Despite no reported crashes or injuries, Honda Motor (NYSE: HMC) has issued recalls for about 250,000 vehicles across the globe in order to fix a potential problem with the braking system in certain models.
The majority of the affected vehicles -- about 183,000 of them -- are in the U.S., though nearly 60,000 will be recalled in Japan, Reuters reports. Honda models in five other countries have also been called back for retooling. The American recalls include the 2005 Honda Pilot, 2005-2006 Acura MDX, and the 2005 Acura RL.

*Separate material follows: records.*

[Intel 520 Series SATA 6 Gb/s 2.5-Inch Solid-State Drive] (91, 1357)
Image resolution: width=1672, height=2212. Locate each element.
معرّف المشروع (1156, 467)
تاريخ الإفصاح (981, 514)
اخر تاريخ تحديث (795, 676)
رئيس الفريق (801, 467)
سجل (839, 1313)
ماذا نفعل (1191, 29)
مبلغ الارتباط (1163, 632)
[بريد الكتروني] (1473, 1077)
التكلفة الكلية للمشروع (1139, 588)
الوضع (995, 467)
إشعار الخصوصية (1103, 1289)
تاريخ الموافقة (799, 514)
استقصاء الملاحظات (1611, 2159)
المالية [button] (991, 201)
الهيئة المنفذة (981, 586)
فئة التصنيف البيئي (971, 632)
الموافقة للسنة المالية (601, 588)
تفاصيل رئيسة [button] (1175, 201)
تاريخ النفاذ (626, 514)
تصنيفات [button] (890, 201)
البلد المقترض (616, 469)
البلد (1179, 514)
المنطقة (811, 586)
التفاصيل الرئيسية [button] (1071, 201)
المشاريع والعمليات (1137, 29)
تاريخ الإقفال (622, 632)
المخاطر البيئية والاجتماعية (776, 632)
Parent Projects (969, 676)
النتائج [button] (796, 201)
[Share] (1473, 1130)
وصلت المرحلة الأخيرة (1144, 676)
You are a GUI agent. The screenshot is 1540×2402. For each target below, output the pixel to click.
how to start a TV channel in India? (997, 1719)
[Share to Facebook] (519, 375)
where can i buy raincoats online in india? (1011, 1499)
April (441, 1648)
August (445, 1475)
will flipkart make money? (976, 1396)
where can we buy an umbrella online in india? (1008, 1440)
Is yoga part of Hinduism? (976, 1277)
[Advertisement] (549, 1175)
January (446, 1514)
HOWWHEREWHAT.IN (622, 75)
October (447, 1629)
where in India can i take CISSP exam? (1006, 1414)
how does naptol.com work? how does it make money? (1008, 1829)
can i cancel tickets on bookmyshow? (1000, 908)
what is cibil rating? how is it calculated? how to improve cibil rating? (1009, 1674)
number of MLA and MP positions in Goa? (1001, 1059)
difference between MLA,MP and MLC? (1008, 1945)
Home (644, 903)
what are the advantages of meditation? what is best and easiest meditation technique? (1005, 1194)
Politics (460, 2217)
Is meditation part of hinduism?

According to the company, the potential problem involves an electrical capacitor on the Vehicle Stability Assist control unit that may have been damaged during manufacture. This could cause the VSA system to malfunction and apply a small amount of brake force for a fraction of a second, without any input by the driver. Or, the amount of brake force applied could exceed the driver's intended input.
It isn't the first time this year that Honda has realized potential safety issues in vehicles already on the road. The Honda Pilot in particular has undergone a tough year: In January the company recalled nearly 750,000 newer Honda Pilots and Honda Odysseys due to manufacturing issues with the driver's side airbag.
The Japan-based company is struggling to remain competitive with other automotive companies all around the world. Between the 2008 fiscal year and the 2012 fiscal year, the company saw its revenues slide more than 33%.